Maxence Caron est un philosophe qui navigue entre saint Augustin, Hegel, Heidegger et Philippe Muray. Auteur d’une quinzaine d’ouvrages, il a préfacé et établi l’édition des Sermons sur l’Ecriture de saint Augustin (Laffont, "Bouquins", 2014), et dans les 600 pages de L’insolent (Nil, 2012) il a montré que les chemins les plus escarpés ne lui faisaient pas peur.
Il récidive ici dans un ouvrage où se mêlent plusieurs registres comme dans un opéra. Entre une ouverture frénétique et un final en forme de long poème héraclitéen se glissent cinq essais copieux sur le premier volume du journal intime de Philippe Muray (Ultima necat, Belles Lettres, 2015), sur Richard Wagner, Glenn Gould, Jean-Jacques Rousseau et saint Augustin.
En sept étapes, Maxence Caron avance, titubant dans les méandres de son savoir comme Claude Nougaro sur la scène. Ce qui est agaçant devient au fur et à mesure fascinant.
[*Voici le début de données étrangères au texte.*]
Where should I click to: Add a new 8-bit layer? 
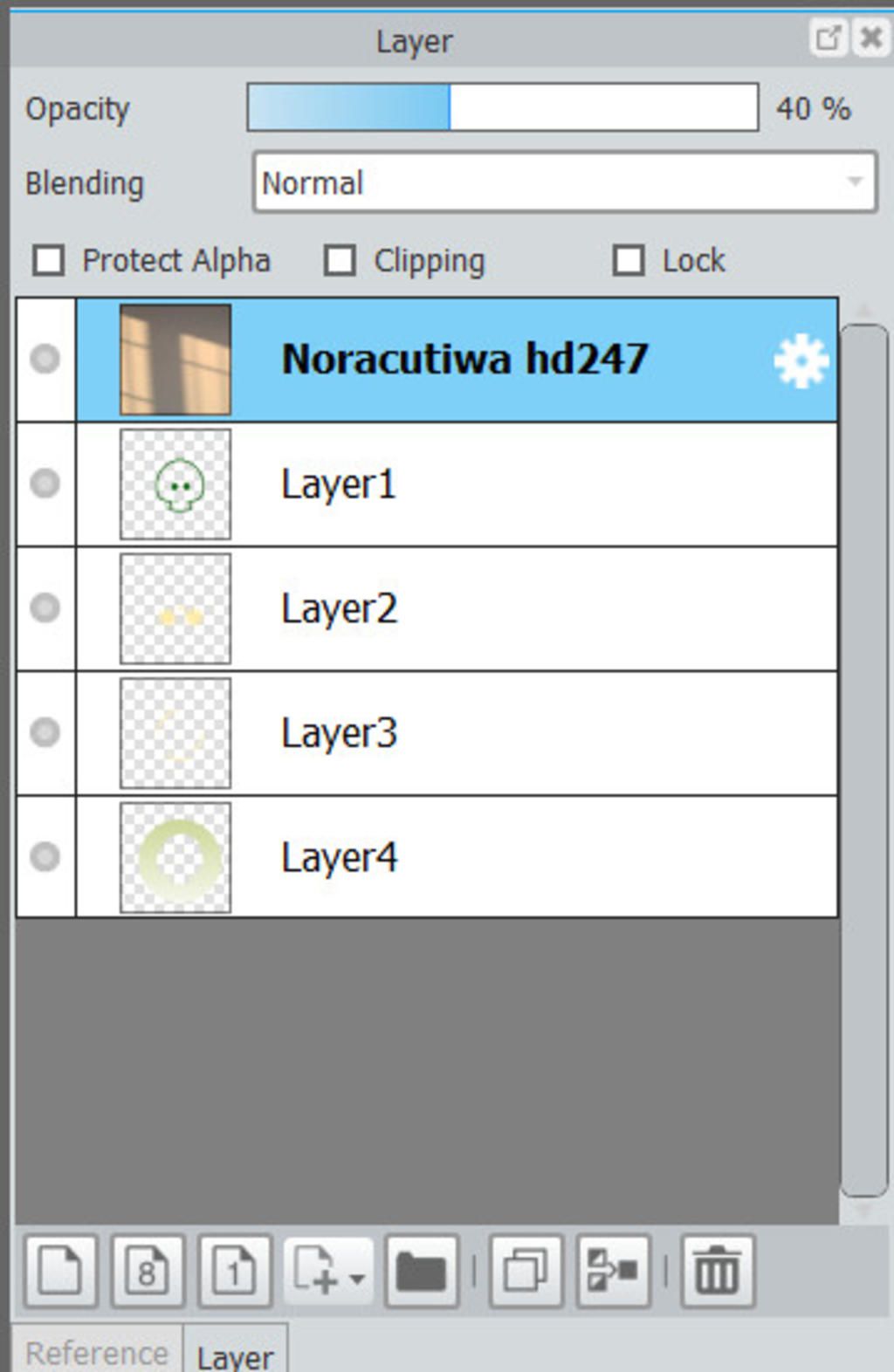(148, 1271)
Son écriture inventive - surtout dans l’introduction - s’emballe parfois dans les néologismes, s’emberlificote, se prend les pieds dans le tapis des idées, se redresse et poursuit sa lutte finale contre un ennemi qui n’est pas vraiment nommé mais que l’on situe plutôt à gauche.
De L’art comme résistance à l’implication politique raconte la solitude du penseur de fond, celui qui va au bout de ses incertitudes pour se trouver dans un monde désenchanté. "Il y a des gens qui vont aujourd’hui jusqu’à estimer la valeur d’un pays comme s’il existait une salle des ventes pour s’en débarrasser ou en faire l’acquisition."
Maxence Caron est une sorte de Mehdi Belhaj Kacem qui aurait un peu trop lu Philippe Muray. Mais il y a du souffle chez ce jeune philosophe né en 1976 qui envisage l’art comme une résistance à la vie politique. On le lira donc comme un livret bizarre sur ce début de XXIe siècle qui découvre que le maintenant, c’est changeant. L. L.